Arguably one of the most popular Twitter-powered tools in Twitter-happy Portland, Pulse of PDX has had a lot of folks thinking about how to broadcast their own “group-think,” exposing the conversations of Twitter to a much broader audience. Pulse of Open Source is another great—and popular—example.

And so, maybe, you’re interested in doing the same thing by creating your own Pulse of… well, whatever. But, problem being you’re not really in command of the skills it would take to get the Twitter api to bend to your will.

I hear you, brother and/or sister. And that’s why I’m glad to have found Portland’s newest Twitter-based tool, Tweetpeek.

Tweetpeek is designed to help anyone build a pulse-of-anything widget in a few easy steps:

  1. Create a Twitter account for the entity. Take for example, Silicon Florist.
  2. Follow the folks whom you would like to participate in the flow of the conversation.
  3. Head over to Tweetpeek and tell it the name of the Twitter account you created.

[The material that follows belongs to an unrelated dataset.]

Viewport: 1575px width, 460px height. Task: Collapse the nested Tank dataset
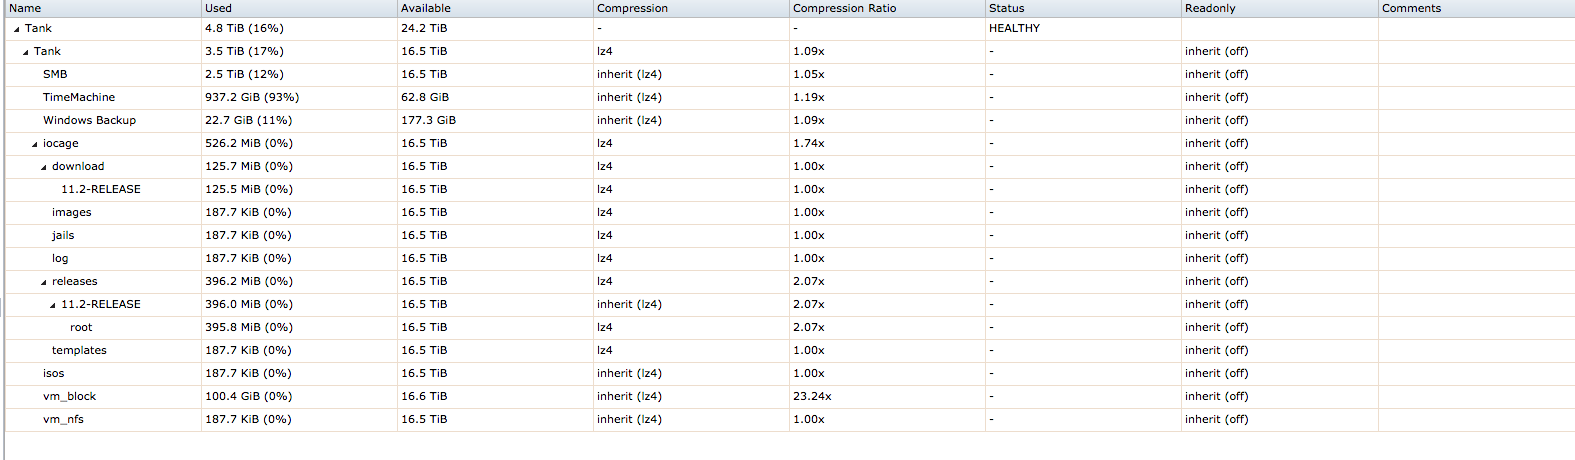[25, 52]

And voila! You now have a site or widget to which you can point anyone, Twitter user or not (for shame!).

http://siliconflorist.tweetpeek.com/widget/

That’s right, my friend, you’re now in the business of building api-driven widgets. Just like that.

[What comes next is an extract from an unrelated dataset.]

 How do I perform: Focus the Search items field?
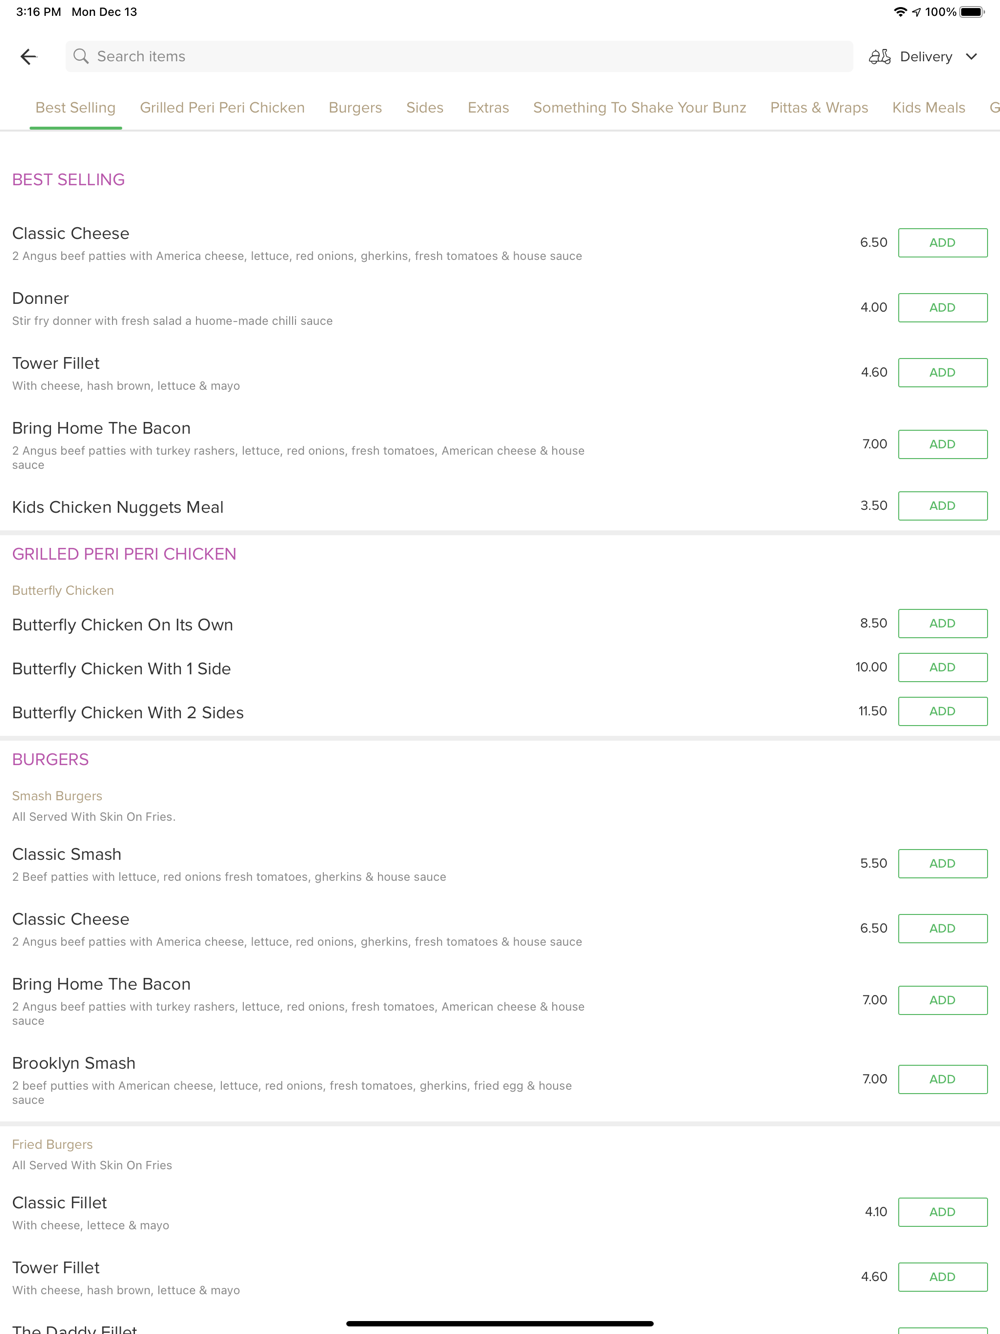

Tweetpeek was a joint project of Portland’s Michael Richardson and Josh Pyles. The current version is a very early, yet highly functional, build. Even if you’re not interested in building a pulse, I’d encourage you to spend some time with Tweetpeek, because I’m positive that you’ll immediately conjure up some applications for it.

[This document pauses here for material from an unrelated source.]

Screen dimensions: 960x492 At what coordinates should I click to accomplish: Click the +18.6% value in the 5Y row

For more information or to build your own, visit Tweetpeek.

  1. […] From the description Killerstartups gave, I expected to just join the service, mark the friends I want to gather in a group and paste a widget on my blog. But this turned out to be a wrong expectation. Tweet Peek does nothing more than just importing the tweeds of an account, so there’s no actual grouping involved. After a quick Google Blogsearch, I found some sort of manual: […]

  2. thats great that you are talking about the twitter api,a good example of searching with the twitter api is on twiogle.com because you can search on twitter and google at the same time.

  3. […] anyone to easily create a widget or a page, based on the Twitter with_friends feed for that entity. In Portland, we call them “Pulse of…(whatever).” Pulse of Portland. Pulse of Open Source Software. Pulse of […]

  4. Tweetpeak is absolutely brilliant. It really makes twitter usable in a way that it now only overwhelms…

  5. This is an awesome service, and Michael and Josh have done a stellar job. I’m already using it for one stealth community I’m going to launch soon, and I can think of a whole lot more.

    Thanks, guys, for such a useful tool! This is going to grow BIG – I hope you’re ready! 🙂

  6. Thanks for the linkage Rick!

    Looks like our widget needs some more work!

  7. I’m excited to dig in more with this project!

  8. Huge props to Michael and Josh on this … they literally built this in just a week or two … and I finally got to meet them in person … both extremely talented … oh, and its a Django site … w00t!